• [MATERIAL PROVIDED]:
========================

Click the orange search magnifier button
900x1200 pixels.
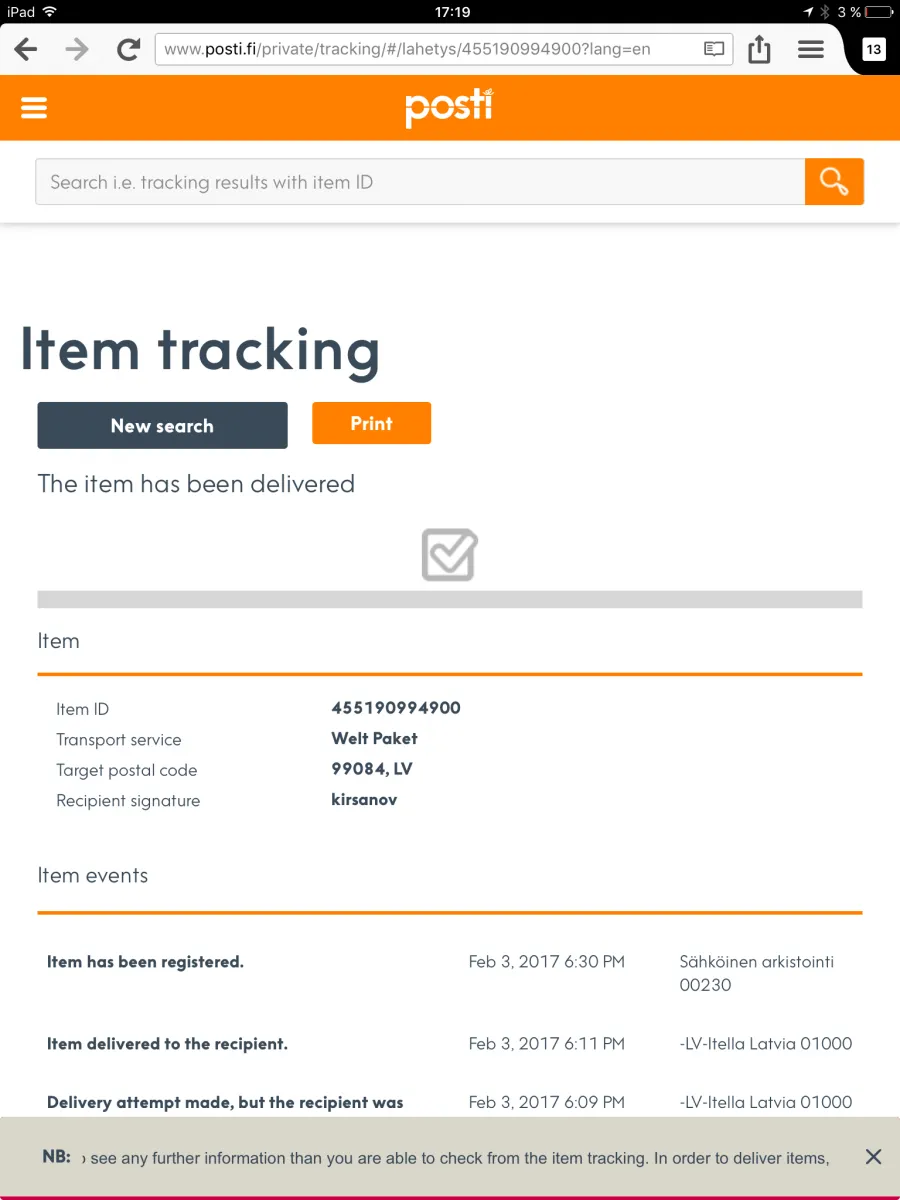coord(834,181)
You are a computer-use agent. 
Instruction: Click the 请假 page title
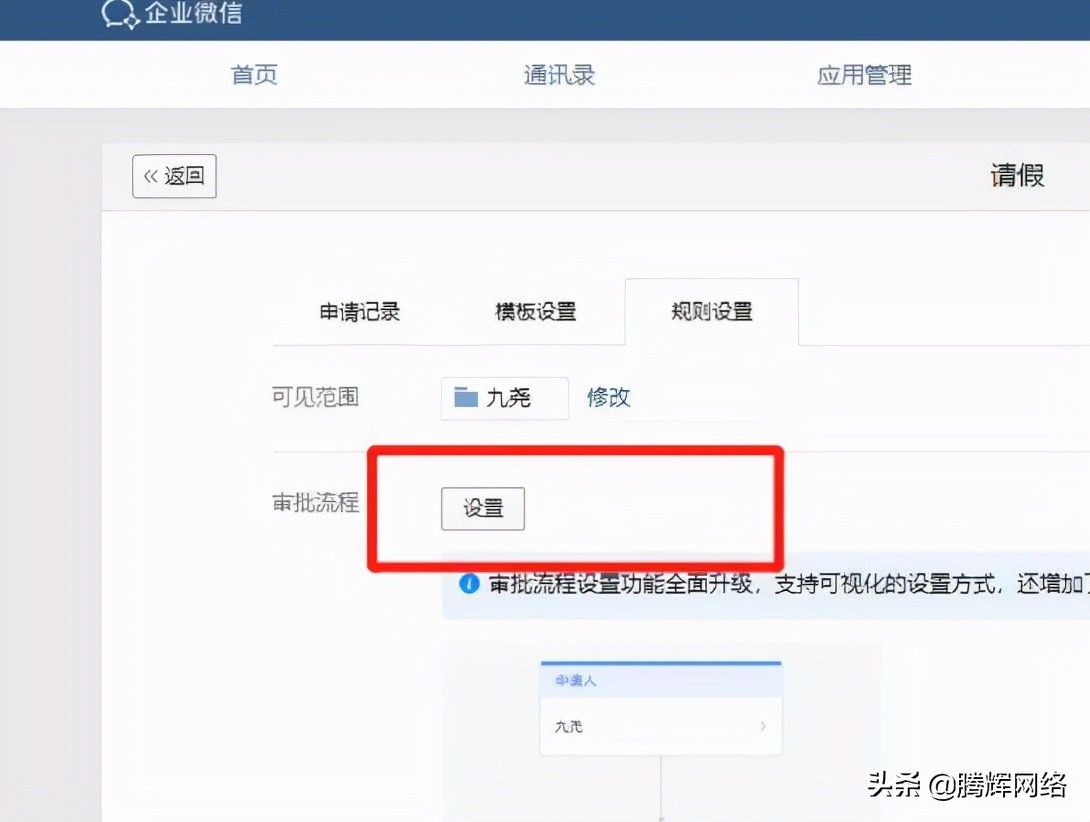(x=1017, y=175)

========================

• [WHAT THE TASK REQUIRES]: Make an exact copy of the records above, one that has none of the pictures.

• [TASK RESPONSE]:
Click the orange search magnifier button
900x1200 pixels.
coord(834,181)
You are a computer-use agent. 
Instruction: Click the 请假 page title
(x=1017, y=175)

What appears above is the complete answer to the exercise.